DOCUMENT TEXT =>
# Throttling at low temperatures?



## y540 (Jan 8, 2021)

Hello!

I'm new to undervolting so I'm not sure if I'm entirely correct, but I think my CPU is throttling even though it's constantly at 65-70 degrees during gaming. The POWER alert near the limit section in throttlestop lights up red and PL1 among other things lights up. Is this a cause for concern? 

And, does it impact my CPU's longevity at all, considering it has relatively low temps during gaming I doubt that but it's still worrying to see that. I haven't really noticed any FPS drops except once, in which my temps were at 68. 

I have it undervolted at -135 and turbo boost long power max is at 65, while short is at 80. 

I just bought this laptop, specs:
i5-9300h
RTX 2060
16GB ram

Appreciate any input


----------



## unclewebb (Jan 8, 2021)

y540 said:


> Is this a cause for concern?


Definitely.


y540 said:


> does it impact my CPU's longevity at all


No. Power limit throttling just makes your CPU run at less than its full Intel rated speed. Your screenshot shows power limit throttling at 24W. You have a CPU that is rated for 45W long term. That does not look good or appropriate. Some laptops limit the CPU power whenever the Nvidia GPU is active. What laptop model do you have? A 9300HF should run constantly at 4000 MHz  when gaming as long as it is not overheating or power limit throttling.









						Product Specifications
					

quick reference guide including specifications, features, pricing, compatibility, design documentation, ordering codes, spec codes and more.




					ark.intel.com
				




Make sure the FIVR Disable and Lock Turbo Power Limits box is checked. Post some screenshots of the FIVR and TPL windows so I can see how you have ThrottleStop setup.
The best thing you can do is turn on the Log File option and then go play a game for at least 15 minutes. The more data the better. When done, exit the game and then exit ThrottleStop so it can finalize your log file. It will be in your ThrottleStop / Logs folder. Attach one to your next post. Screenshots are good. A log file tells all.

Use the newer version of ThrottleStop. Just copy and paste the new ThrottleStop.exe into your current ThrottleStop folder.








						ThrottleStop 9.2.9
					

ThrottleStop 9.2.9 https://www.techpowerup.com/download/techpowerup-throttlestop/  New Features - added 10850K / 10900K support including a new Turbo Group access window. - updated the TS Bench and the C State window for the 10 core CPUs. - enabled Limit Reasons support for Comet Lake CPUs. -...




					www.techpowerup.com
				




There is a whole sub forum for ThrottleStop questions and answers. Have a look in there to learn more about ThrottleStop.








						ThrottleStop
					

Optimize and tweak your Intel processor




					www.techpowerup.com


----------



## y540 (Jan 8, 2021)

Appreciate the quick reply 


unclewebb said:


> What laptop model do you have?


I have a lenovo legion Y540, glad to know that it's at least not damaging anything. So, press the disable and lock turbo power limits, got it. And on a side note, is this a good way to reduce temperatures? Considering it doesn't harm the cpu nor reduce the performance by much.

This is how my setup looks right now, I will also post the log files later today as soon as I get the chance:
Again, thanks for the help man



unclewebb said:


> Definitely.

SUPPLIED DATA =>

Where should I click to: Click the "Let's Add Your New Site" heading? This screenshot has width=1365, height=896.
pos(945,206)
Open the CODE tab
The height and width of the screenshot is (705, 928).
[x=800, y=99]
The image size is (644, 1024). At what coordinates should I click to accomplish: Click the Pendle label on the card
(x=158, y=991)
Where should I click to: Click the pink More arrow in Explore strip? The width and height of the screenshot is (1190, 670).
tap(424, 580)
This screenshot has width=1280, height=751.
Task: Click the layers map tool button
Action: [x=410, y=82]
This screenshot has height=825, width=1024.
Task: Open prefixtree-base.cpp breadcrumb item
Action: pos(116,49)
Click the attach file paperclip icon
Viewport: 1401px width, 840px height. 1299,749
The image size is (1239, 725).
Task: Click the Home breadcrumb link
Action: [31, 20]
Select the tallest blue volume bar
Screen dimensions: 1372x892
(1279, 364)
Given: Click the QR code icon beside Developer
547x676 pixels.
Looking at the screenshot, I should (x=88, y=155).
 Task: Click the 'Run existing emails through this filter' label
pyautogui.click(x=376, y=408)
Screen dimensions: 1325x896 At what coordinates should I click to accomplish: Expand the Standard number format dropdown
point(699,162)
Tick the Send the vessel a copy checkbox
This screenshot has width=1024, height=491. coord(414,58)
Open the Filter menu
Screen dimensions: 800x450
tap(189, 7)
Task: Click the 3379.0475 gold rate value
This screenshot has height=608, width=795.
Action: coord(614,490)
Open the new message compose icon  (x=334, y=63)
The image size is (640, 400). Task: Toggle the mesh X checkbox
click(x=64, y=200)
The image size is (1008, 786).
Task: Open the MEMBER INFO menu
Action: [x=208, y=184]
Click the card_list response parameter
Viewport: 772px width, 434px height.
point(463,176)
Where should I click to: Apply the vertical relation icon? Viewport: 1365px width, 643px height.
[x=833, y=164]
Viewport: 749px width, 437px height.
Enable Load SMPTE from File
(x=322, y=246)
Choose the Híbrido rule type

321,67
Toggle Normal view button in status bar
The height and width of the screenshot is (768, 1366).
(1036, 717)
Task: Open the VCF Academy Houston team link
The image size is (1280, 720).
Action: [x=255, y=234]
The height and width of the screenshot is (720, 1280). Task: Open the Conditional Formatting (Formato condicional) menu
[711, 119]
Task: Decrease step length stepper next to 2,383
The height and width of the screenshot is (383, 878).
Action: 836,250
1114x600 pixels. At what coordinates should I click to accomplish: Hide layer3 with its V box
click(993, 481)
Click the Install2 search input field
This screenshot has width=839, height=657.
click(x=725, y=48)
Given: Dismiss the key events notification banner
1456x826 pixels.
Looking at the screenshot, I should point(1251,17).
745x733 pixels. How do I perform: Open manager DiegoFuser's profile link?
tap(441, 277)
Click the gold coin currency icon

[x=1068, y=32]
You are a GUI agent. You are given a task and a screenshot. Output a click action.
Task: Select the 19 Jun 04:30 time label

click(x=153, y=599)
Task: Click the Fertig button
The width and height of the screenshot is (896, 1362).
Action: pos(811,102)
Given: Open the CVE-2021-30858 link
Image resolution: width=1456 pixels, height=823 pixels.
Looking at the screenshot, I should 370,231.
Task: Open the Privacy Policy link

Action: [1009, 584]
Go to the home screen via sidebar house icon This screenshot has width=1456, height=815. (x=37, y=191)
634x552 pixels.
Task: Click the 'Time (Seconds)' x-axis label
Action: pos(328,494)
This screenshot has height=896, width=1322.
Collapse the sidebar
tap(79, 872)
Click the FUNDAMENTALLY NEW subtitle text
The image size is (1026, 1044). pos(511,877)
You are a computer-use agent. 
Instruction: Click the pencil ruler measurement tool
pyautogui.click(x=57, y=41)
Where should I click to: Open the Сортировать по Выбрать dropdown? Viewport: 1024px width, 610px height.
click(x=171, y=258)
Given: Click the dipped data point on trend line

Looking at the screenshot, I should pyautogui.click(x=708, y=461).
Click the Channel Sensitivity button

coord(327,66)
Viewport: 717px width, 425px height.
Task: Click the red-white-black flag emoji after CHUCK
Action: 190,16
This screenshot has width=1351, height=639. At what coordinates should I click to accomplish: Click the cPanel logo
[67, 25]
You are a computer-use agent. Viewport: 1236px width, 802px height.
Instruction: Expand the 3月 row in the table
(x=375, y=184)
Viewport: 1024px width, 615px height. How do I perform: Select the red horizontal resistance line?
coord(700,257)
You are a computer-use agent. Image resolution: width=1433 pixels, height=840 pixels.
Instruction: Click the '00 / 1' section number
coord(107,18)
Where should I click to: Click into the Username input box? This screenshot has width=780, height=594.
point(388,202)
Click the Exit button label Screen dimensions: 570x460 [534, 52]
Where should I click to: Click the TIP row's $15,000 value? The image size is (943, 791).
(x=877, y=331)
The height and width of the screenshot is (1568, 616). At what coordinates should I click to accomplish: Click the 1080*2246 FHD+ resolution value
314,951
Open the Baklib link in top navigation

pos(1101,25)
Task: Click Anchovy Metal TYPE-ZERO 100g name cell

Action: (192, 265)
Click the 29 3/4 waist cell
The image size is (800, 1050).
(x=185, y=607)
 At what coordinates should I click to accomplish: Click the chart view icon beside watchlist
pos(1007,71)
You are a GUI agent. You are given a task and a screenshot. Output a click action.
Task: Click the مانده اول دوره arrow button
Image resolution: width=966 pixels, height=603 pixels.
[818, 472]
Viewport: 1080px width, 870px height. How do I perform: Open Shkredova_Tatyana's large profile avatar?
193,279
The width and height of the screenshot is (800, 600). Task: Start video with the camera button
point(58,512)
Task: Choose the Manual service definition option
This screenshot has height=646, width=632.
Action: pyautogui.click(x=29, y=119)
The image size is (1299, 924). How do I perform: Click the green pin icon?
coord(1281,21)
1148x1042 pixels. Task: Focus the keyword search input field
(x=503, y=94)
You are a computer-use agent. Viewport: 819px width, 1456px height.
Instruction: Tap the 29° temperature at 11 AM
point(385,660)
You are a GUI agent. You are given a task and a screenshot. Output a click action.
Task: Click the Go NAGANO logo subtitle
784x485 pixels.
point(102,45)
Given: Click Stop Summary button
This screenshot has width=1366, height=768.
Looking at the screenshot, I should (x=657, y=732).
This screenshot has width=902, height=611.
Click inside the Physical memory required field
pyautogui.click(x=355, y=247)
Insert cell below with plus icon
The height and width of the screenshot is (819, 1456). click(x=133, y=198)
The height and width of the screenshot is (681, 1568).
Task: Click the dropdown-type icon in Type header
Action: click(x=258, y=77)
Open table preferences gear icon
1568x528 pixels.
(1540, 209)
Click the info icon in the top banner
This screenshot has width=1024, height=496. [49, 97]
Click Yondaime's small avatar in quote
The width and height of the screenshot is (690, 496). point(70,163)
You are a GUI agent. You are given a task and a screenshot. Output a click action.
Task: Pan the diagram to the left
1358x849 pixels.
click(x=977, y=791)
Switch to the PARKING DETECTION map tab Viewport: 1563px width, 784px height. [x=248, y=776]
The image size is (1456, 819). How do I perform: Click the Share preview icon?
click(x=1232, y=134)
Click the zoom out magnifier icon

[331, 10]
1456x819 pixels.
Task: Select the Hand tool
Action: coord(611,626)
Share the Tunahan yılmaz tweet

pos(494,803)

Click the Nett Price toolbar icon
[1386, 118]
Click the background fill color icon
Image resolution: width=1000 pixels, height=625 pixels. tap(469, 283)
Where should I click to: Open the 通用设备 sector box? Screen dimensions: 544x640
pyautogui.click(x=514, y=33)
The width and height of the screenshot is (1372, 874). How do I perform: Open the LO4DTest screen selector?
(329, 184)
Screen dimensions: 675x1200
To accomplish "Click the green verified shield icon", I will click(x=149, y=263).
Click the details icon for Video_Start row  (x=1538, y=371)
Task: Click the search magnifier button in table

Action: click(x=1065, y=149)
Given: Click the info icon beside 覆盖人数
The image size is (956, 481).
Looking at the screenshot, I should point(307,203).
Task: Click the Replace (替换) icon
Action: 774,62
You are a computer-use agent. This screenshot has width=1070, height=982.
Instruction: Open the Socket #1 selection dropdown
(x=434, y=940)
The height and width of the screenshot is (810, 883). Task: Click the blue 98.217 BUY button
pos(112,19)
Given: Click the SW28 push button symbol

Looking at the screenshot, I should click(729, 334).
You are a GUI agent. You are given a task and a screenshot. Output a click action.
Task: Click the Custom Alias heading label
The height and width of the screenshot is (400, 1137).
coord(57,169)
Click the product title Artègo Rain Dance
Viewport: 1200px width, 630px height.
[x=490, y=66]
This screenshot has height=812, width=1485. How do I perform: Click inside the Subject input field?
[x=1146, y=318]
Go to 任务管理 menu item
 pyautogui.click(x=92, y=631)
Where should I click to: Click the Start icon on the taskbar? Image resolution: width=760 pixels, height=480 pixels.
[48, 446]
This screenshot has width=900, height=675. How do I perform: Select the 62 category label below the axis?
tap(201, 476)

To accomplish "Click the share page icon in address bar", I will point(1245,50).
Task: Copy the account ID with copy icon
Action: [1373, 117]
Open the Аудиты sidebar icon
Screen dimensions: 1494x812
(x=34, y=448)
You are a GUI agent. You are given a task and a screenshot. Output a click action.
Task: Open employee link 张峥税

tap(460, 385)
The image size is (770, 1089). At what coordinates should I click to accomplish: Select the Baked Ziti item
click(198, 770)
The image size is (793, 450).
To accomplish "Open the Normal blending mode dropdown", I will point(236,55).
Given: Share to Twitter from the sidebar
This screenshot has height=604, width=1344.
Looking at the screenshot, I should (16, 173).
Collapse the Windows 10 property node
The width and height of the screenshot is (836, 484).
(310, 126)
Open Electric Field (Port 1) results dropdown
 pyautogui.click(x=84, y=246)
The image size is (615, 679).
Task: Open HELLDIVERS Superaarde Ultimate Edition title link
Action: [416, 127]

CHALLENGE 1 =>
Reproduce the throttling thread verbatim between "I'm new to undervolting" and "up. Is this a cause for concern?", inclusive.
CHALLENGE 2 =>
In the throttling thread, why does unclewebb say to exit ThrottleStop after leaving the game?
The rows are separate material unrelated to the throttling thread.

FULL OUTPUT 1 =>
I'm new to undervolting so I'm not sure if I'm entirely correct, but I think my CPU is throttling even though it's constantly at 65-70 degrees during gaming. The POWER alert near the limit section in throttlestop lights up red and PL1 among other things lights up. Is this a cause for concern?

FULL OUTPUT 2 =>
Exiting ThrottleStop lets it finalize the log file, which is then found in the ThrottleStop / Logs folder.